Lines of data
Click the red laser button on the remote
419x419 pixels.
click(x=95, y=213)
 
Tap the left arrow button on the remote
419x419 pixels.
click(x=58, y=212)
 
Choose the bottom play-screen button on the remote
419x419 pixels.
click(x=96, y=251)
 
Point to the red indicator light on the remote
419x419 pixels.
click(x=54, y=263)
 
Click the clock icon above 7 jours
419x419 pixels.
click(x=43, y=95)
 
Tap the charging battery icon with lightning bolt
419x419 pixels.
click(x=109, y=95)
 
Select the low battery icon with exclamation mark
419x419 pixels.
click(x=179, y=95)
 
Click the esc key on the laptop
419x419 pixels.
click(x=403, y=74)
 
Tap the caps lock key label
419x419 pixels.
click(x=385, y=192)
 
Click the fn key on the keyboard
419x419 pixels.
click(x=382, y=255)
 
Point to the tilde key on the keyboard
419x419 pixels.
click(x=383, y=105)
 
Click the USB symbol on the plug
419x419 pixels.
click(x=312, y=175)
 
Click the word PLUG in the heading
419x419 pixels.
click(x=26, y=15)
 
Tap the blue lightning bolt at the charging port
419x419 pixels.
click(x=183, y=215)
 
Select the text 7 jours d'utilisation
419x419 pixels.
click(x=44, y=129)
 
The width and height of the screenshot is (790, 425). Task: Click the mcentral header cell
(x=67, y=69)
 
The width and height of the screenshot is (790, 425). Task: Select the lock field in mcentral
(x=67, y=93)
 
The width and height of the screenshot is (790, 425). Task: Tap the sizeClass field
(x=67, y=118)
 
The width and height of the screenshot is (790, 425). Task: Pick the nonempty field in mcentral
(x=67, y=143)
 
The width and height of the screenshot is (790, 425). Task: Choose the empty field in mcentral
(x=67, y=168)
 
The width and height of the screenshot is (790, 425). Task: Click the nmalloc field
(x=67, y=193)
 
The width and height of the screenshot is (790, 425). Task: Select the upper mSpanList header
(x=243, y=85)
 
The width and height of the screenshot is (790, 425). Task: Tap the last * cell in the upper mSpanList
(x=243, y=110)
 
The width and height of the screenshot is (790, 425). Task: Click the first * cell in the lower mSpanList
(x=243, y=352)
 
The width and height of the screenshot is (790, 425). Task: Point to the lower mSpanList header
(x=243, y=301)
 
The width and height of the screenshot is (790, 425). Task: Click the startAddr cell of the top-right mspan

:: Direction ::
Reproduce every one of the lines of data above, word for word and in the same order.

:: Answer to this problem ::
Click the red laser button on the remote
419x419 pixels.
click(x=95, y=213)
 
Tap the left arrow button on the remote
419x419 pixels.
click(x=58, y=212)
 
Choose the bottom play-screen button on the remote
419x419 pixels.
click(x=96, y=251)
 
Point to the red indicator light on the remote
419x419 pixels.
click(x=54, y=263)
 
Click the clock icon above 7 jours
419x419 pixels.
click(x=43, y=95)
 
Tap the charging battery icon with lightning bolt
419x419 pixels.
click(x=109, y=95)
 
Select the low battery icon with exclamation mark
419x419 pixels.
click(x=179, y=95)
 
Click the esc key on the laptop
419x419 pixels.
click(x=403, y=74)
 
Tap the caps lock key label
419x419 pixels.
click(x=385, y=192)
 
Click the fn key on the keyboard
419x419 pixels.
click(x=382, y=255)
 
Point to the tilde key on the keyboard
419x419 pixels.
click(x=383, y=105)
 
Click the USB symbol on the plug
419x419 pixels.
click(x=312, y=175)
 
Click the word PLUG in the heading
419x419 pixels.
click(x=26, y=15)
 
Tap the blue lightning bolt at the charging port
419x419 pixels.
click(x=183, y=215)
 
Select the text 7 jours d'utilisation
419x419 pixels.
click(x=44, y=129)
 
The width and height of the screenshot is (790, 425). Task: Click the mcentral header cell
(x=67, y=69)
 
The width and height of the screenshot is (790, 425). Task: Select the lock field in mcentral
(x=67, y=93)
 
The width and height of the screenshot is (790, 425). Task: Tap the sizeClass field
(x=67, y=118)
 
The width and height of the screenshot is (790, 425). Task: Pick the nonempty field in mcentral
(x=67, y=143)
 
The width and height of the screenshot is (790, 425). Task: Choose the empty field in mcentral
(x=67, y=168)
 
The width and height of the screenshot is (790, 425). Task: Click the nmalloc field
(x=67, y=193)
 
The width and height of the screenshot is (790, 425). Task: Select the upper mSpanList header
(x=243, y=85)
 
The width and height of the screenshot is (790, 425). Task: Tap the last * cell in the upper mSpanList
(x=243, y=110)
 
The width and height of the screenshot is (790, 425). Task: Click the first * cell in the lower mSpanList
(x=243, y=352)
 
The width and height of the screenshot is (790, 425). Task: Point to the lower mSpanList header
(x=243, y=301)
 
The width and height of the screenshot is (790, 425). Task: Click the startAddr cell of the top-right mspan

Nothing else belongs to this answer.